Desai has a gift for evoking a physiognomy with a phrase (for example, Aunt Mira's "bird-boned wrist" at her death, or her "bride-like face" on arrival) and she can bring alive an entire way of life in a few lines, as in the case of the surly driver who continues to sit outside the garage door, after the family car has been sold, sometimes smoking, "staring over the caps of his knees," till finally they permit him to be the gardener's helper.
It seems a shame to cavil at so splendid an offering, but cavil I must. Anita Desai seems to be intoxicated with similitude. When these work, they are brilliant and refreshing and add to the immediacy of the writing ("… his mouth shut in astonishment so that he looked like a fish that had snapped up a hook by accident") but sometimes they do not work: "… his voice rising to a shrill peak and then breaking on Baba's head like eggs, or slivers of glass," or "Just one injection and the old woman lay still, slipping neatly as a little tube into heavy sleep." There are too many passages, as well, each about a page long, where the stream-of-consciousness technique is used, and each time it throws the narrative out of focus without adding anything to it.

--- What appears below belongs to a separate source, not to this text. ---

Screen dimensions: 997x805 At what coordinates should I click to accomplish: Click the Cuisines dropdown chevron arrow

Although the sisters are negative about the house and the old city, the reader's reaction could with justification be different, if only because the world within the novel pulsates with life in an unexpected way. It has memorable moments with mynahs, koels, kites, pigeons, egrets, budgerigars, hornbills, horses, crickets, frogs, snails, caterpillars, cats (a cat stalks a butterfly), and dogs and river birds. Never have so many flowers, creepers, bushes, trees raised their heads in fiction: the bougainvillea, the spider lilies, the asparagus ferns, the cannas, the jasmine, the chamelis, the hibiscus, the roses (smelling of tea-leaves), the begonias, the oleanders, the jacaranda, the papaya, the guava, the lemon trees, the fig trees, the silver oaks, the mulberry, the eucalyptus, the castor oil plant … Never since the nineteenth century has a city raised such "jocund" company.

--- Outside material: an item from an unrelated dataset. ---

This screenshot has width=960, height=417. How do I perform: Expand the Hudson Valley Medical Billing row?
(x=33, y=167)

One enjoys Deai's sudden clairvoyance: "The navel of the world it (the well) was, secret and hidden in thick folds of grass, from which they all emerged and to which they must return, crawling on their hands and knees." And anyone who has written fiction will notice the success of the concluding insight: "'Nothing's over,' she agreed. 'Ever,' she accepted." Desai takes a cliché ending from the popular English tradition and makes it work—the character who utters the concluding insight ("Nothing's over") has earned the right to say it, and the "English" design of the novel is fulfilled by suggesting continuity and connections, while, at the same time, a deeply Indian attitude is reflected in such a closure.
This novel was not written for "Export Only," as too many Indian novels in English tend to be. Anita Desai's success here proves that the comedy of manners is particularly suited to representing Indian life where the heroic and the anti-heroic invariably have a domestic frame.